Where Are They Now? Steve Blackman

Where Are They Now? Steve Blackman

In May of 1989, Steve Blackman was days away from beginning his career with World Wrestling Entertainment. A week later, he was in sub-Saharan Africa on the brink of death.

"I was supposed to start with WWE, but I promised this guy I would go over to South Africa for three weeks," Blackman told WWE.com. "I went over there to keep my word and I wound up getting dysentery and malaria and was on my death bed."

At the time, Blackman was a rising star in Calgary's Stampede Wrestling. A physical powerhouse, the Pennsylvania native had set an east coast record by curling 315 pounds as a 19-year-old. He was also a dangerous martial artist, highly skilled in Shotokan karate, jiu-jitsu and various other disciplines. But a single bite from an Anopheles mosquito was enough to nearly kill him. (PHOTOS)

"It was a nightmare," Blackman remembered. "But I said, 'I'm not going to die in this country. I'm not going to make my family fly halfway around the world to come retrieve my body.'"

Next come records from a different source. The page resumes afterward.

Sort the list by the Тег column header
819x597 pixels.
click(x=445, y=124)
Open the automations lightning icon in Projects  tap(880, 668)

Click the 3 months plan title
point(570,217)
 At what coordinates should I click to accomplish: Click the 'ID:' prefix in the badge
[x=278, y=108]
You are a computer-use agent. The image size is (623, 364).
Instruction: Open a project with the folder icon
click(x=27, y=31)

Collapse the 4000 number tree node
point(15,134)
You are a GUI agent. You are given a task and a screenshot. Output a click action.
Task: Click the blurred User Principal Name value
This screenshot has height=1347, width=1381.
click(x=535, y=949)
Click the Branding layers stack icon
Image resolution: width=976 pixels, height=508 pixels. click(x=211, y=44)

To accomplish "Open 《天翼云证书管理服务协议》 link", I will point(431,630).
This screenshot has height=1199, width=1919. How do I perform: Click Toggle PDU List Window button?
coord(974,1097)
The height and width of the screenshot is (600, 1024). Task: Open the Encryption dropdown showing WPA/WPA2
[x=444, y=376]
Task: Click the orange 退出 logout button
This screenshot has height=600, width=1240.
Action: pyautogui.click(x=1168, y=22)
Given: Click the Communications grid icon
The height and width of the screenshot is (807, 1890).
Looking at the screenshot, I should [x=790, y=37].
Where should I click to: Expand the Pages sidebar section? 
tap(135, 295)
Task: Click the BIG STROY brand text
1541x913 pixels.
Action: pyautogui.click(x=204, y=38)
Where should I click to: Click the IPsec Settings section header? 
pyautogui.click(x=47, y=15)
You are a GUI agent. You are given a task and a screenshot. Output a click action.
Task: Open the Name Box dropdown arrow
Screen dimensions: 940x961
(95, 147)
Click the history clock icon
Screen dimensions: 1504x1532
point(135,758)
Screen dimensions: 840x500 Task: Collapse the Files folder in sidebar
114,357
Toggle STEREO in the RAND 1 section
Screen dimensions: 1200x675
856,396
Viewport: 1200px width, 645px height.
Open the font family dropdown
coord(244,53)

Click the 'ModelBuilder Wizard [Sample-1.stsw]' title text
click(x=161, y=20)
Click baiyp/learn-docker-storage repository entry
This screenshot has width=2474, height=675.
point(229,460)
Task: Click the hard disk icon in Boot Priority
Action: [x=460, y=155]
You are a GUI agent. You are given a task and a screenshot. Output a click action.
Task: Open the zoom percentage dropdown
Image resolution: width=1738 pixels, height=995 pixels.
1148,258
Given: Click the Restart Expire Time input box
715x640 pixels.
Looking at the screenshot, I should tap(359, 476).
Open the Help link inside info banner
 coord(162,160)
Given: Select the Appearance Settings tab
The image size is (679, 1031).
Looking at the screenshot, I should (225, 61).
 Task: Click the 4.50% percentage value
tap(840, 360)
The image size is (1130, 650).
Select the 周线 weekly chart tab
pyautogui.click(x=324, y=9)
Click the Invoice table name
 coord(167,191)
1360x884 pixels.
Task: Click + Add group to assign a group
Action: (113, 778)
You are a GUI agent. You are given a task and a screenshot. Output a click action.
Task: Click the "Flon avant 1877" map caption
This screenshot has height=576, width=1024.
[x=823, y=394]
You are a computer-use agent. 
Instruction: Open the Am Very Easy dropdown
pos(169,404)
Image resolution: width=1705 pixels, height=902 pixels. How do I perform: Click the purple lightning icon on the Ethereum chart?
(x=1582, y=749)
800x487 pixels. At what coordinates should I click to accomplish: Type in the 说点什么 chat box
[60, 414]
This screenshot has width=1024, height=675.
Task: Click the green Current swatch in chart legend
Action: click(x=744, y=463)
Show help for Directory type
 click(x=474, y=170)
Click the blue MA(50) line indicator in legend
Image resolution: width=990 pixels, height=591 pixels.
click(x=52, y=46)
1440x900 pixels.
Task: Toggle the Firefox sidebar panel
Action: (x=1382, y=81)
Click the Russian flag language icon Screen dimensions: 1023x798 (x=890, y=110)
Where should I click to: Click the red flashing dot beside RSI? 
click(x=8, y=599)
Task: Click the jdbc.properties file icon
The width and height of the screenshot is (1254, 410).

Crippled by intense abdominal pain, exhaustion and dehydration, Blackman made a harrowing 46-hour journey to his home in Florida. Then, with no other choice, the competitor opted out of his contract with WWE and returned to his parents' house in Pennsylvania where he began a grueling recovery process that lasted for six long years.

"For the first two and a half years that I was sick, when I went to bed at night I didn't think I would wake up in the morning."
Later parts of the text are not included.